There is really little benefits for Voice to use block acks to reduce the amount of ACKs.
You will introduce an additional 20ms delay for every voice packer store in the frame.
You can achieve the nearly same thing with using larger voice samples say 30 or 40 ms if most of your calls are internally.
I Wonder if VoWiFi handsets will support block ACKs at all. Do not know what the standards require.
Anyone seen the WiFi VoWiFi for Enterprise certification spec yet?
I can't answer your last question directly as I worked with telephony systems, that even though they were digital, still used hard line (non-radio) connections. So I had many types of buffering/jitter/lag conditions, but VOIP has even more that I have not had direct programming experience with.
But I can tell you that, in addition to the speech that was digitized, it was/is possible, for example, to put many seconds of silence in a buffer that is only long enough for a couple hundred milliseconds of speech. So not all buffers of a certain time length are the same number of bytes long.
My system was using CVSD (Continuous Variable Sloped Delta modulation), AND on top of that there were other things that could be encoded besides voice - "silence" being one of them.
Another technique that could be used, is to simply throw out the last so many milliseconds of a sentence, and the human brain will fill in the missing piece without noticable impairment.
I hope that helps some.

- [Your objective]
Could you reproduce the whole forum thread on voice traffic and block ACKs above, word for word?

- [Dataset content]
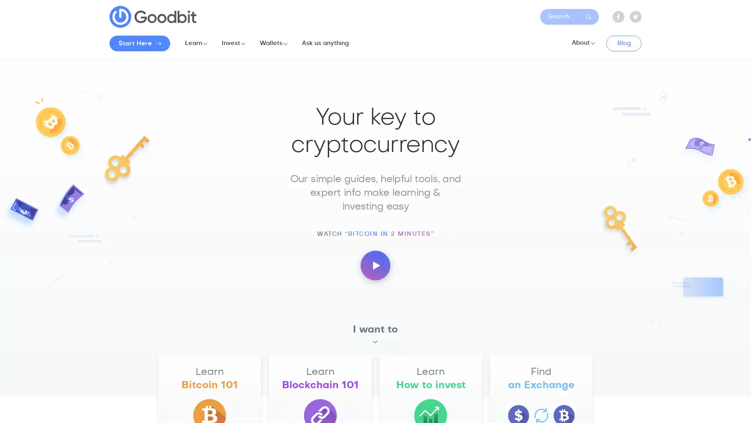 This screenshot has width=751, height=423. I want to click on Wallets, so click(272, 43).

...

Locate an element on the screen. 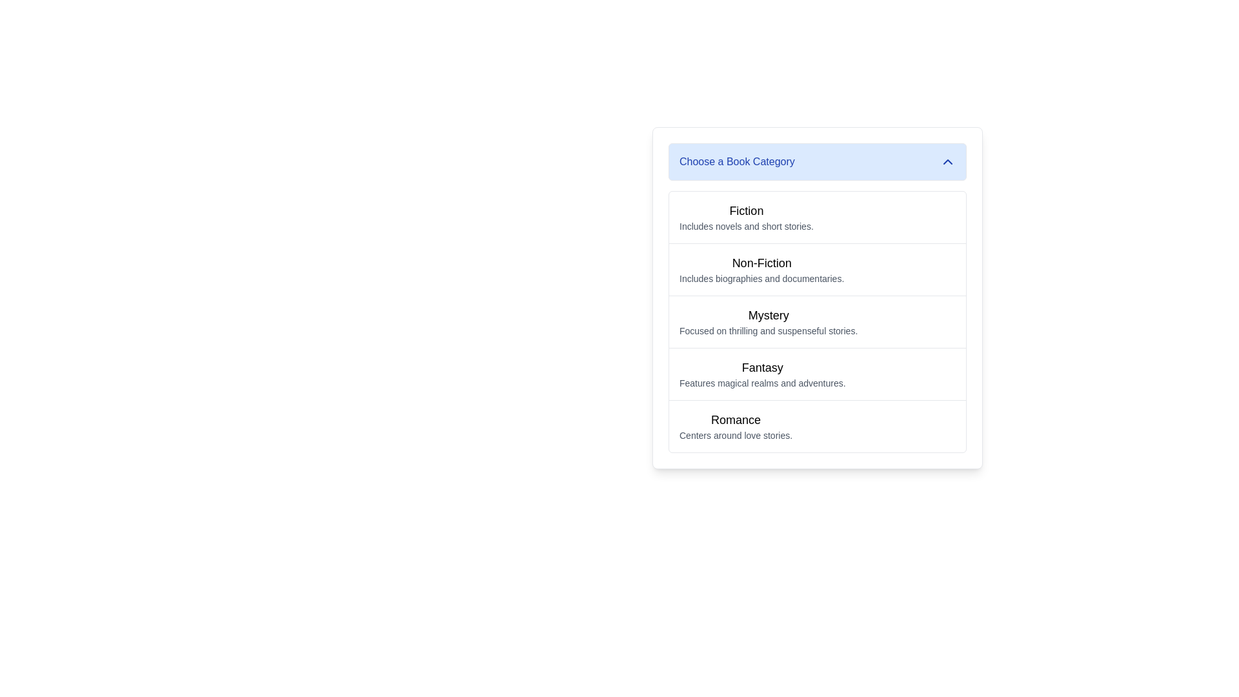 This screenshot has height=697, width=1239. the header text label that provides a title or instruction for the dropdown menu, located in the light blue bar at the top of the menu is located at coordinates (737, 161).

- [Exercise output]
There is really little benefits for Voice to use block acks to reduce the amount of ACKs.
You will introduce an additional 20ms delay for every voice packer store in the frame.
You can achieve the nearly same thing with using larger voice samples say 30 or 40 ms if most of your calls are internally.
I Wonder if VoWiFi handsets will support block ACKs at all. Do not know what the standards require.
Anyone seen the WiFi VoWiFi for Enterprise certification spec yet?
I can't answer your last question directly as I worked with telephony systems, that even though they were digital, still used hard line (non-radio) connections. So I had many types of buffering/jitter/lag conditions, but VOIP has even more that I have not had direct programming experience with.
But I can tell you that, in addition to the speech that was digitized, it was/is possible, for example, to put many seconds of silence in a buffer that is only long enough for a couple hundred milliseconds of speech. So not all buffers of a certain time length are the same number of bytes long.
My system was using CVSD (Continuous Variable Sloped Delta modulation), AND on top of that there were other things that could be encoded besides voice - "silence" being one of them.
Another technique that could be used, is to simply throw out the last so many milliseconds of a sentence, and the human brain will fill in the missing piece without noticable impairment.
I hope that helps some.